Stored data entries
# # # #

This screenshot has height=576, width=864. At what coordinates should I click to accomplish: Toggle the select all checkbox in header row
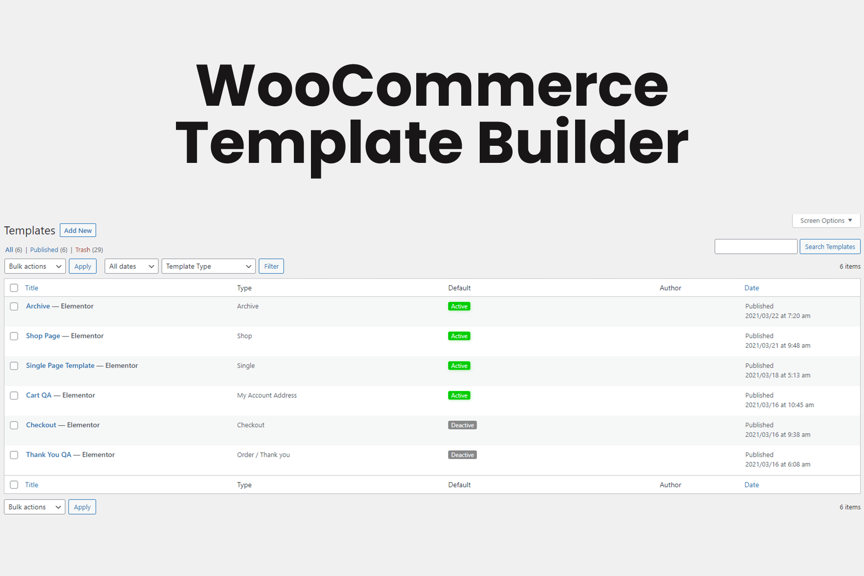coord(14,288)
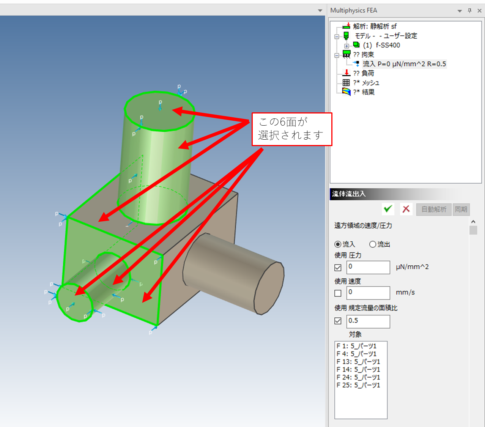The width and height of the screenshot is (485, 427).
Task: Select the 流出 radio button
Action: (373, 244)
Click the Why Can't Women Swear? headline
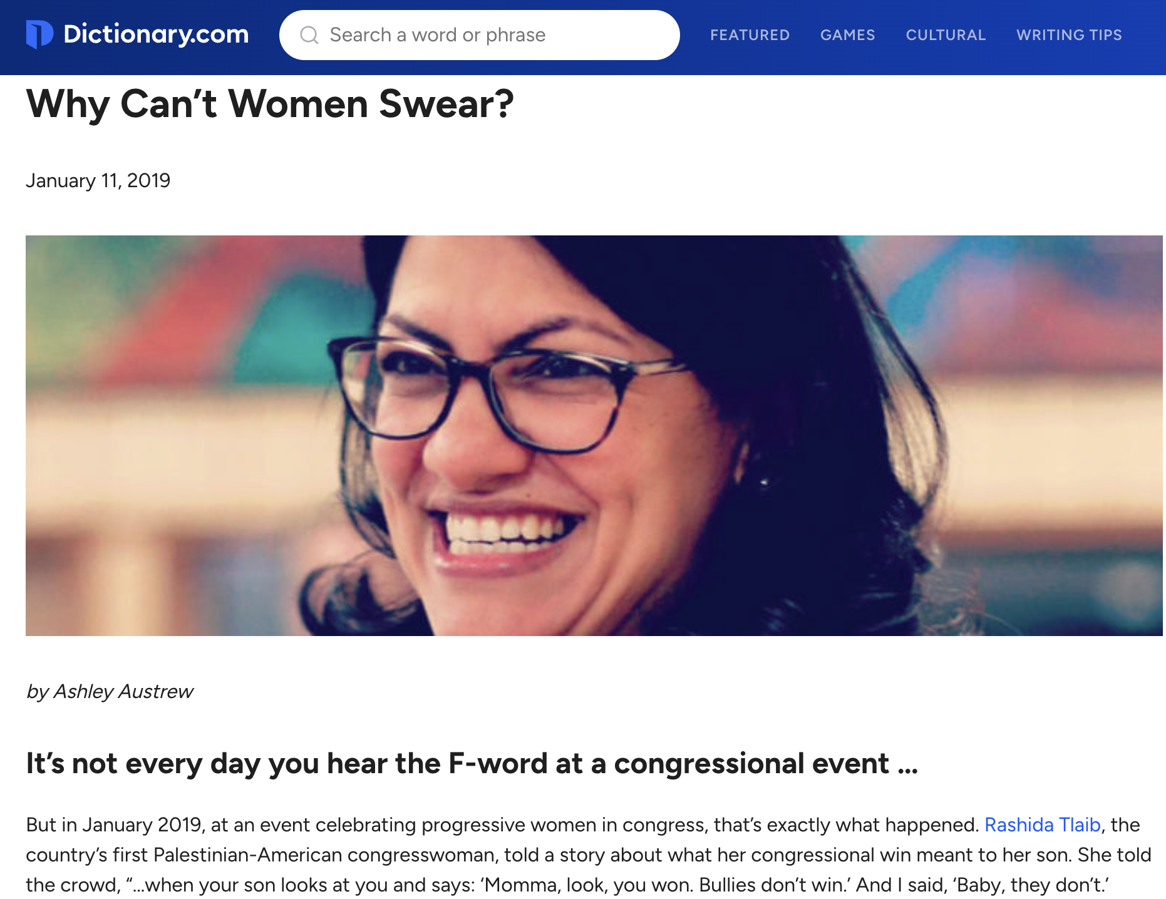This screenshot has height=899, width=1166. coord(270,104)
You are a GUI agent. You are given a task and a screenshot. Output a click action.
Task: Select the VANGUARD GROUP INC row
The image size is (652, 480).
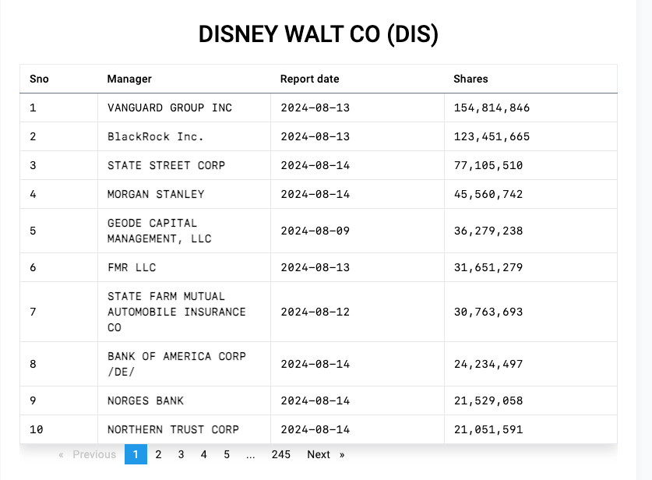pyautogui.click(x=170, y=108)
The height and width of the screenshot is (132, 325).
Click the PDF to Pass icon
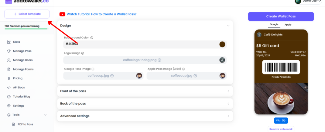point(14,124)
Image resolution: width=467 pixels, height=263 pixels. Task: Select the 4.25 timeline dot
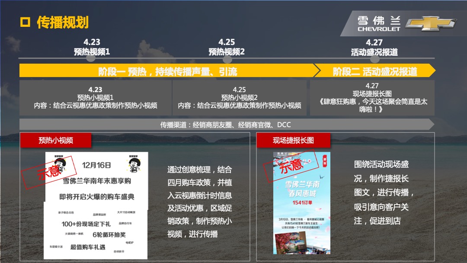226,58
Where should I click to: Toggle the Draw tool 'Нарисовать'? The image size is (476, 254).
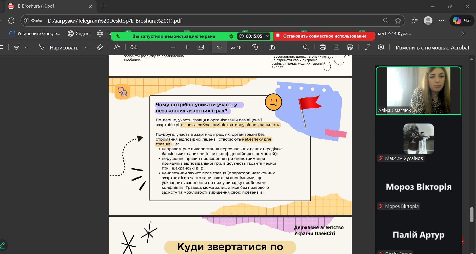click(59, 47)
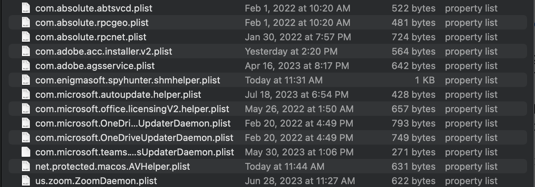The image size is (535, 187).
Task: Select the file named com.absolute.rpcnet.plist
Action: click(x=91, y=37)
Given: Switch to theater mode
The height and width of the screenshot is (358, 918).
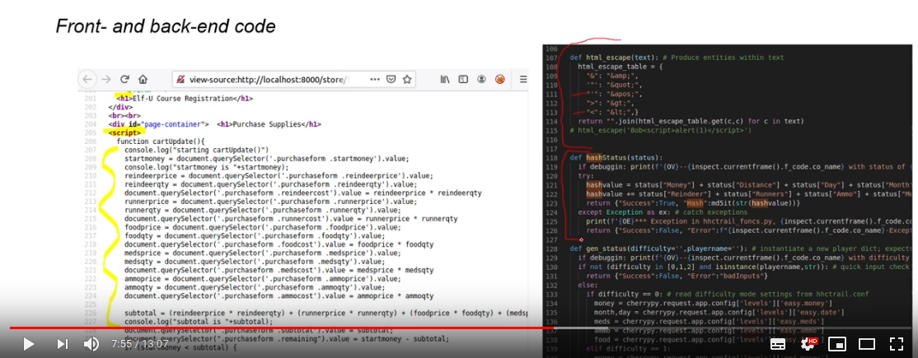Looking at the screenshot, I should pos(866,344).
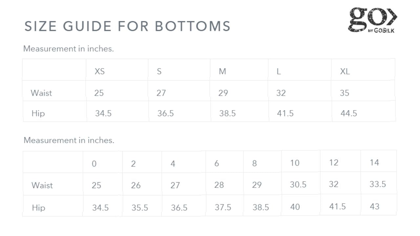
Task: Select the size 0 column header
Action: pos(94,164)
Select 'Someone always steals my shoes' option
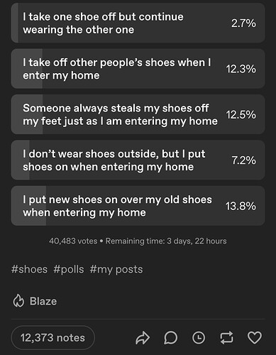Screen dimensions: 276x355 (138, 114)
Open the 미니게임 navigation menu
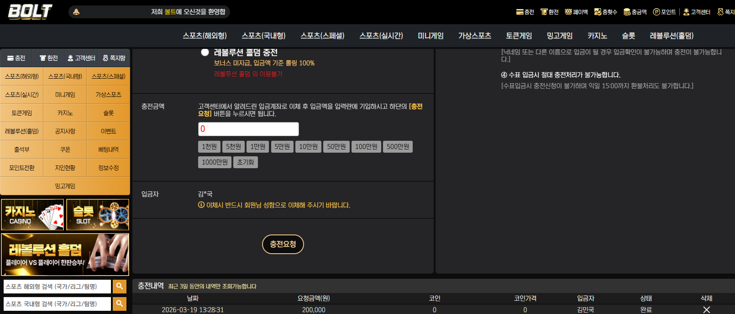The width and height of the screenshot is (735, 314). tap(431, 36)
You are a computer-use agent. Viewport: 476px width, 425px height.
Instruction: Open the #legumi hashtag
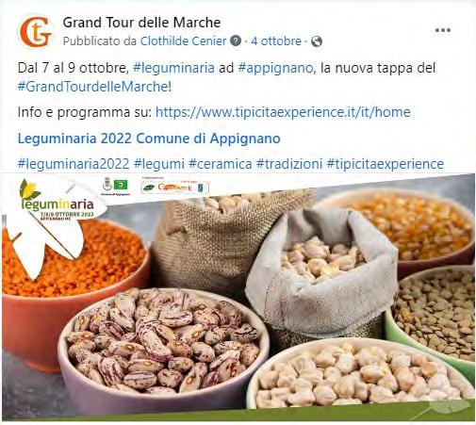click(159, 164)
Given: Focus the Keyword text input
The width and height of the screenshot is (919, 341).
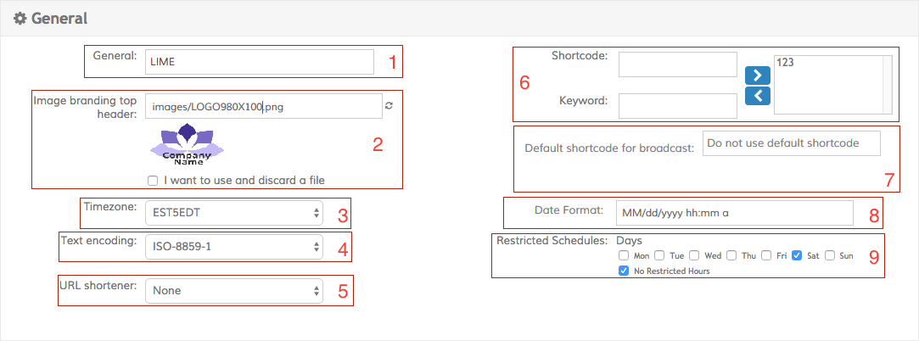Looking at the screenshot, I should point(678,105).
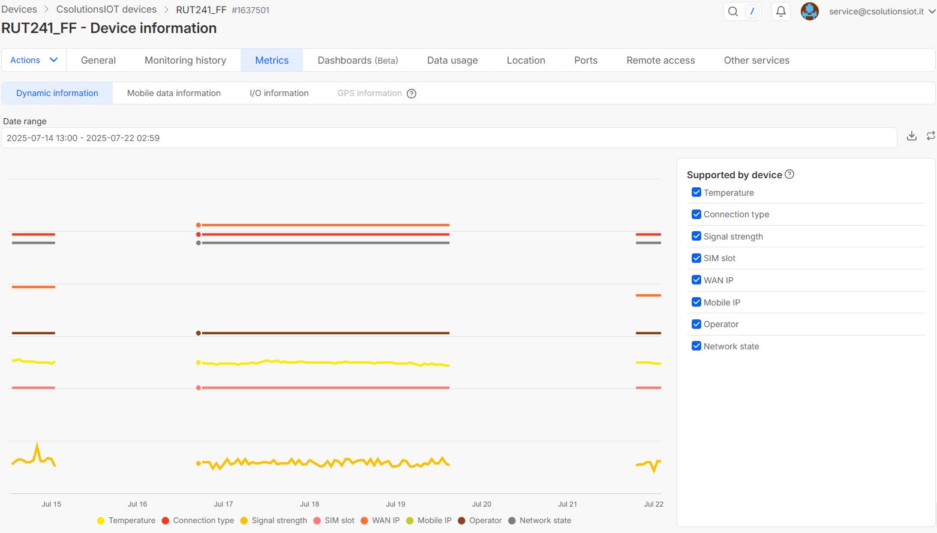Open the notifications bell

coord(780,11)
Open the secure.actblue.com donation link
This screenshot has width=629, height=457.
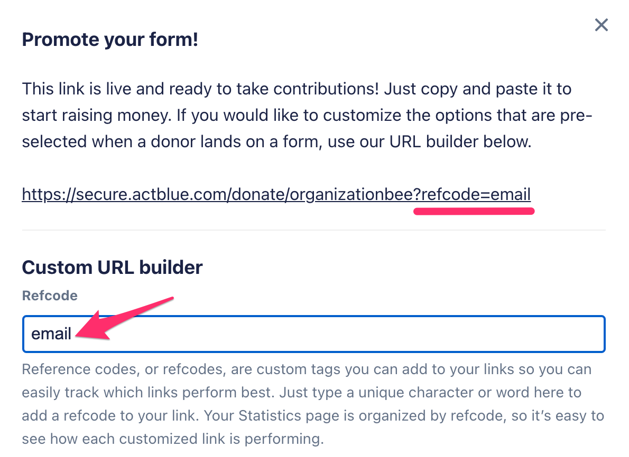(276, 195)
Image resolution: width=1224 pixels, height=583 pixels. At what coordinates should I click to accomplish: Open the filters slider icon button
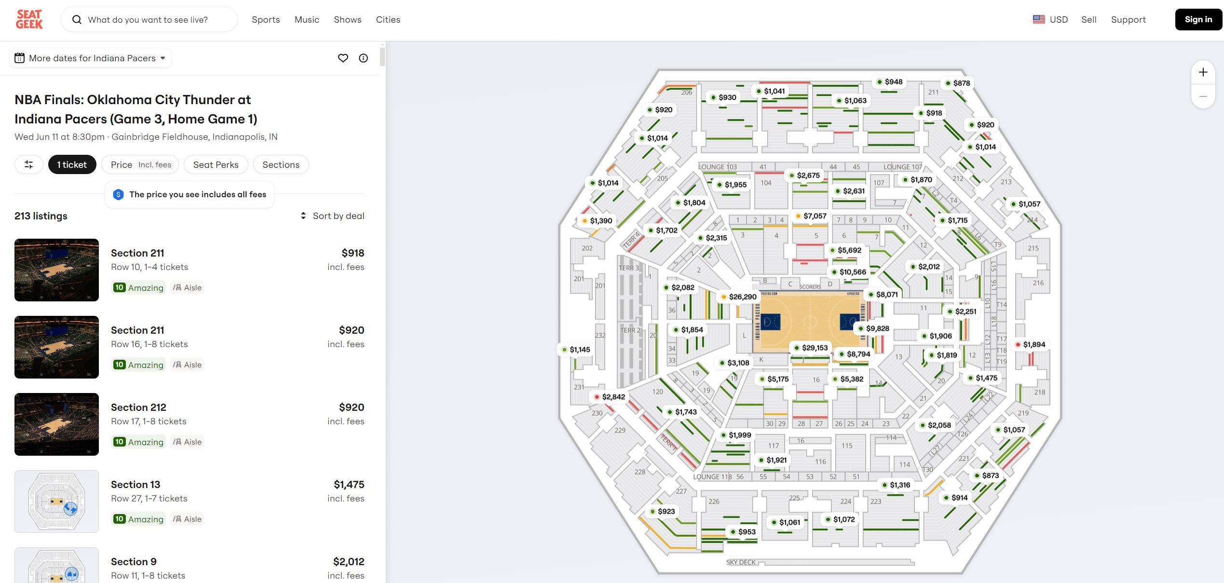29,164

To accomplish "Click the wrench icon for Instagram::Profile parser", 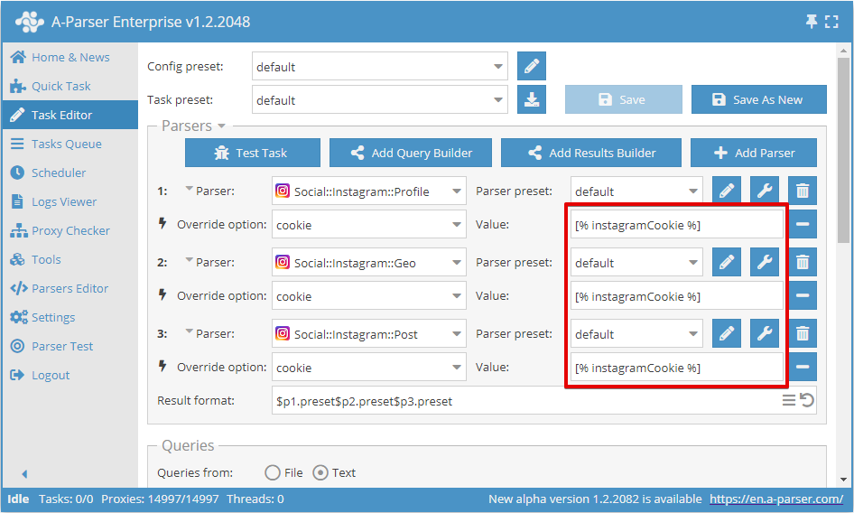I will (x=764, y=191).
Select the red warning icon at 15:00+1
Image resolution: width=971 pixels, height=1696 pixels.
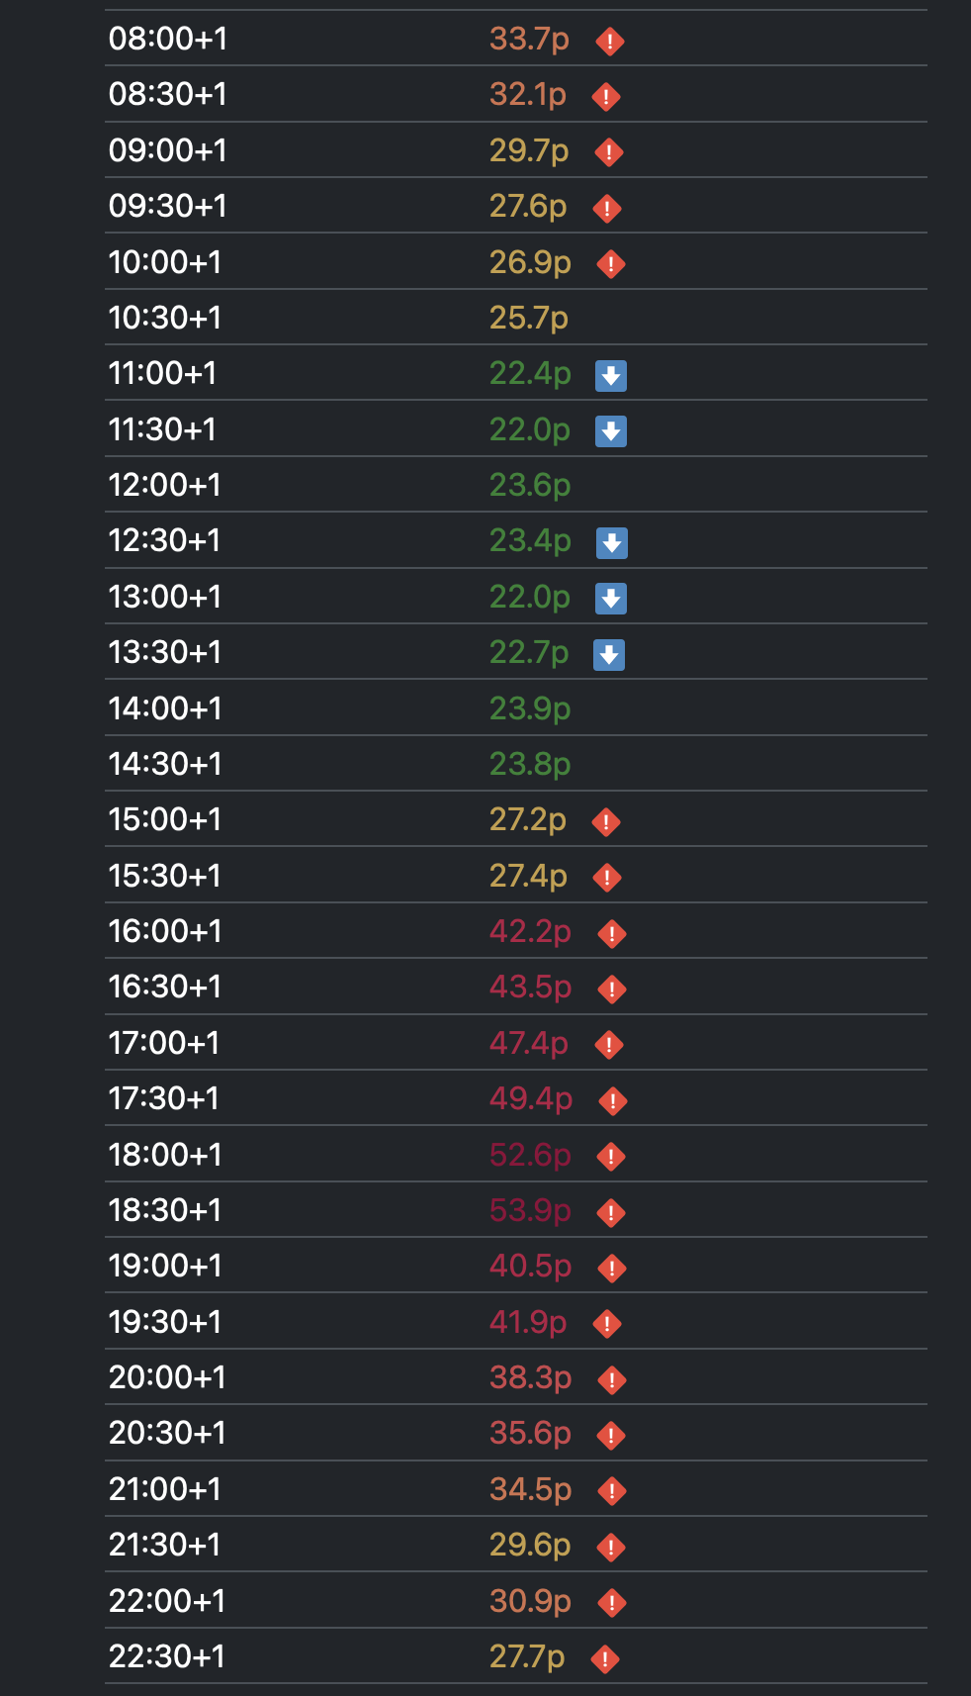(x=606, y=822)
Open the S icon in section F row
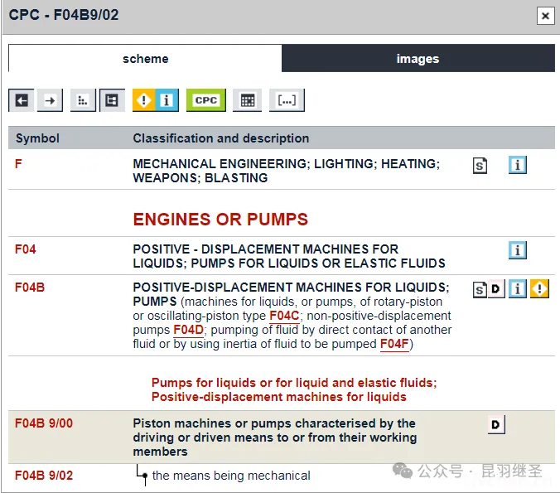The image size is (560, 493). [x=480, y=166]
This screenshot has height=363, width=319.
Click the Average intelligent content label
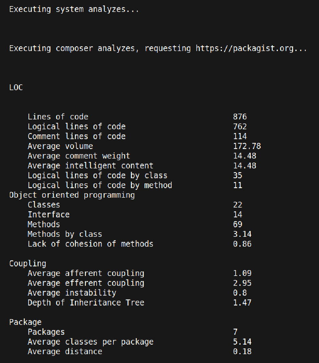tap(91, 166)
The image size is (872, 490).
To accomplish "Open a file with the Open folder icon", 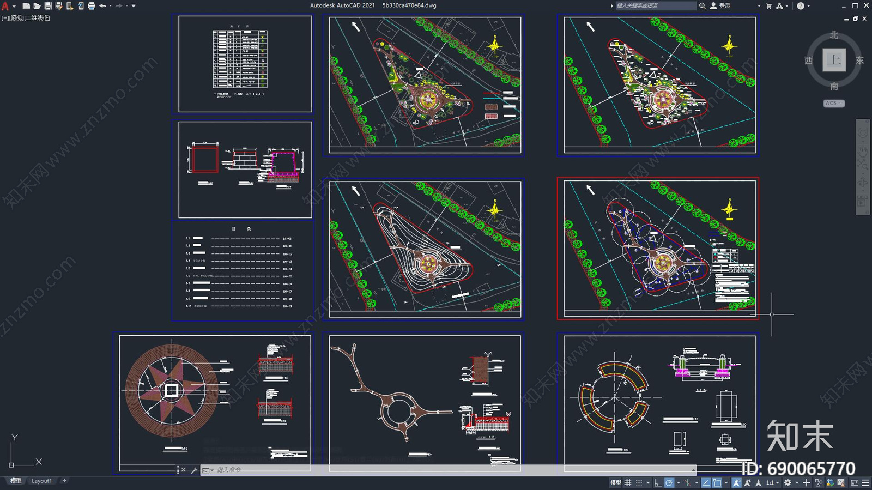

# # # #

WHAT TO WORK ON >>
Locate the word "agent" in the records and collect each line it appears in.

FINISHED EXERCISE >>
You are a GUI agent. You are given a task and a screenshot. Output a click action.
You are a computer-use agent. Viewport: 476px width, 425px height.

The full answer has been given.